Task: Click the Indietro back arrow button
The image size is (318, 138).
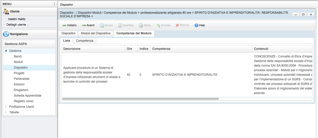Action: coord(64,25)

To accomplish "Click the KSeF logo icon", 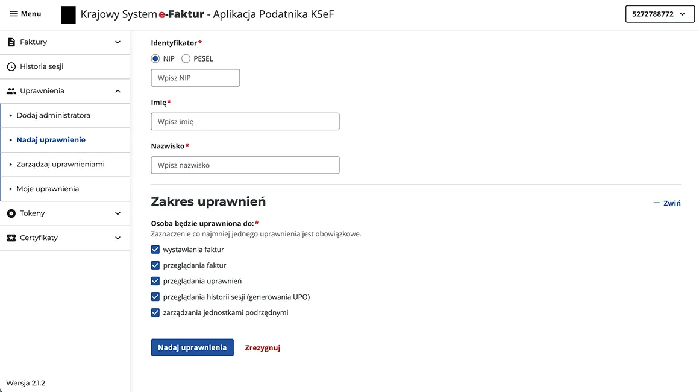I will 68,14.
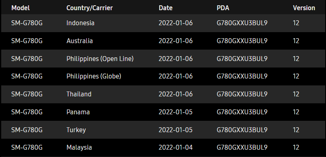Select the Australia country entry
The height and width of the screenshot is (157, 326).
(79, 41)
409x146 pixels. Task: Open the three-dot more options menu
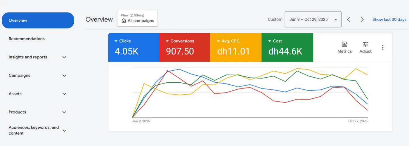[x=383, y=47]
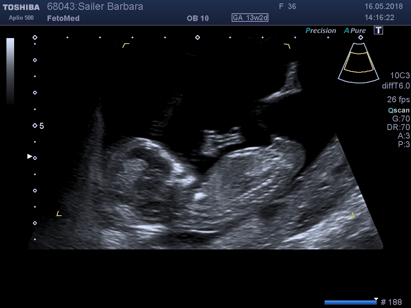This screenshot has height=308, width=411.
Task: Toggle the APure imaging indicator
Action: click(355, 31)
* * *
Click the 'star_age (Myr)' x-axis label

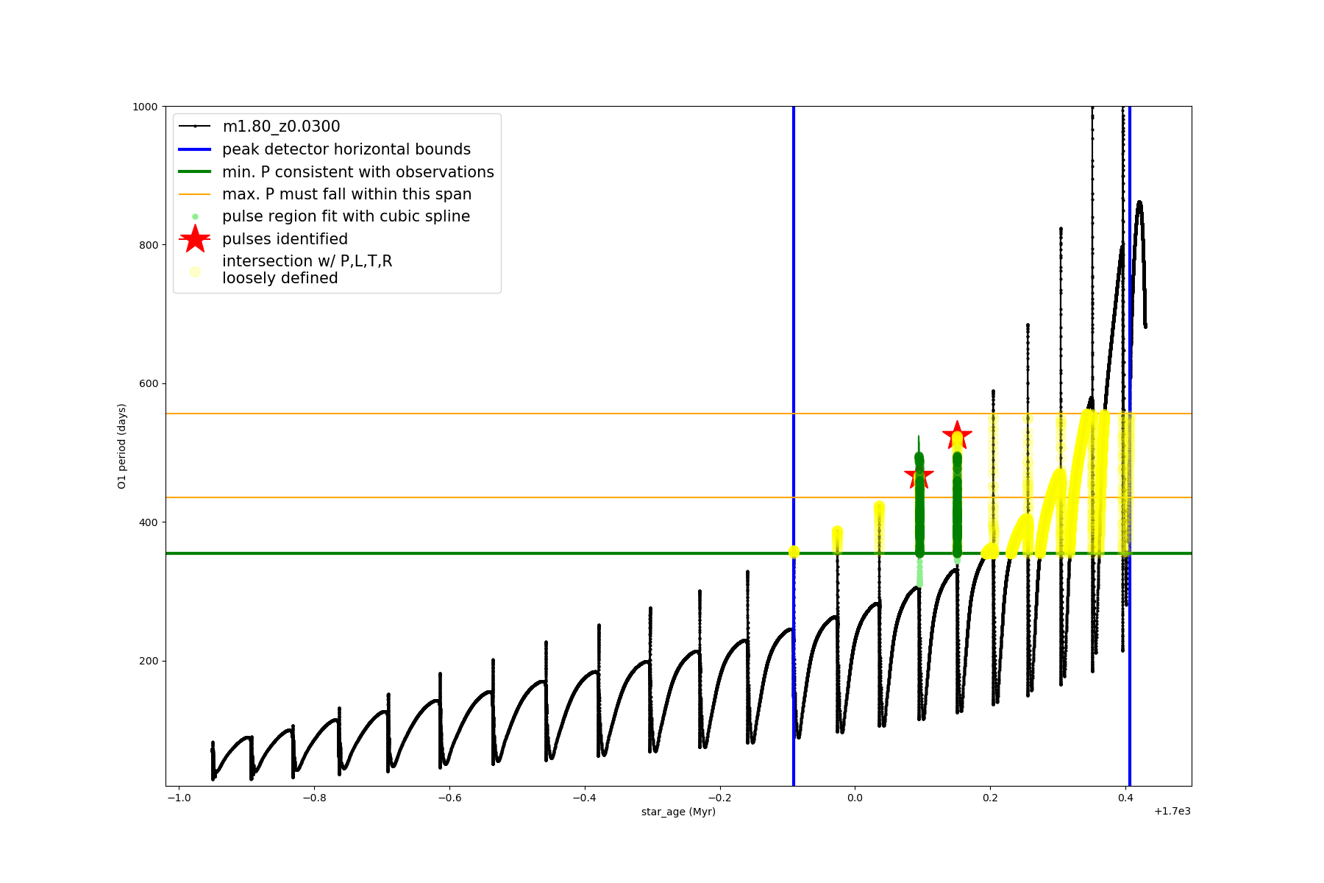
* * *
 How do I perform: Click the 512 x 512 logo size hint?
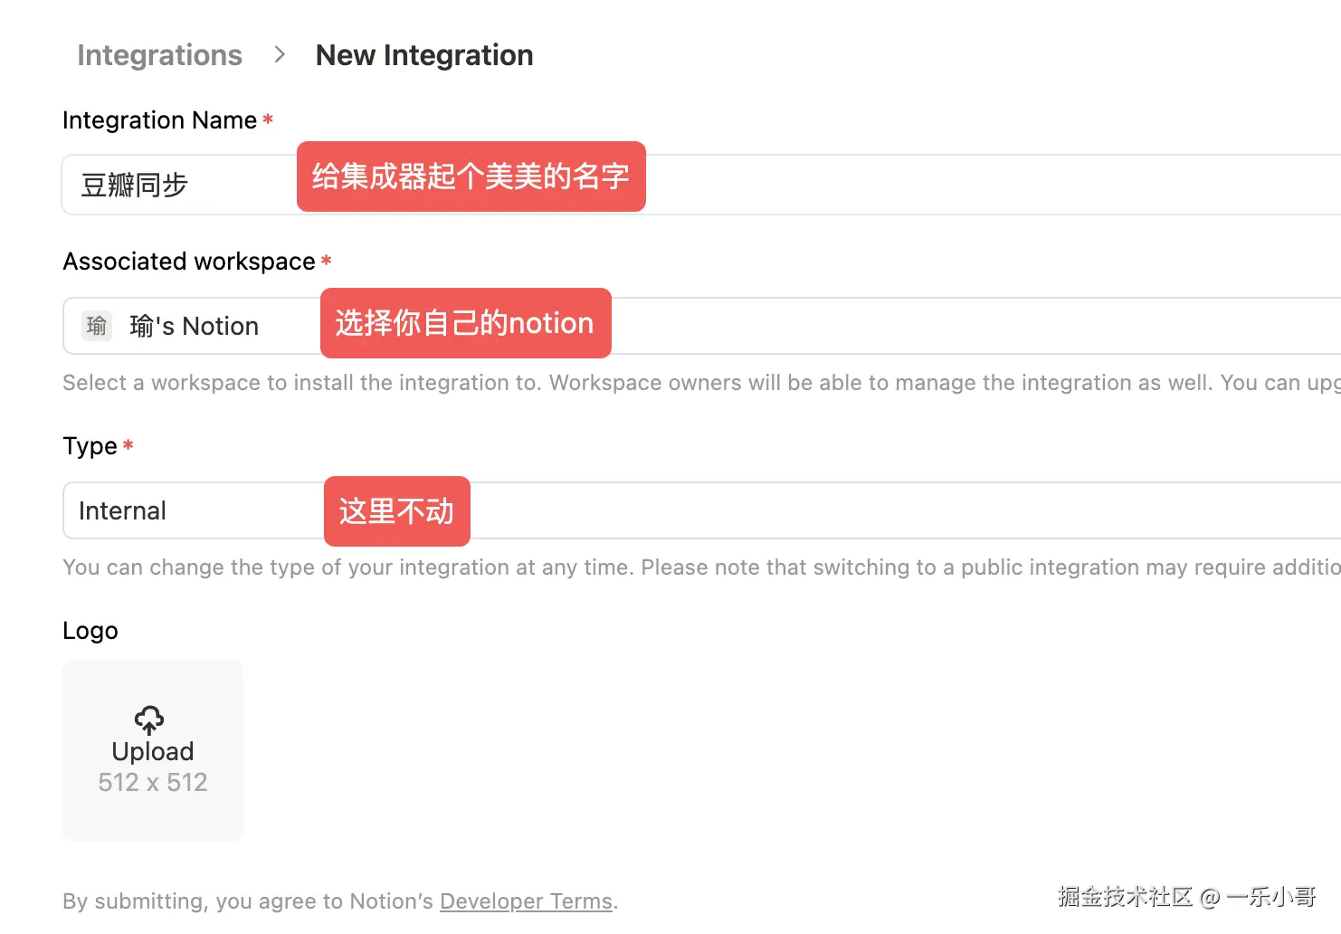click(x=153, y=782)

Set problem: Which lines of the listing contain the word "size"? Pick out each one and copy it in full.

Response to the task:
The image size is (318, 138).
 How do I perform: Click the 512 x 512 logo size hint?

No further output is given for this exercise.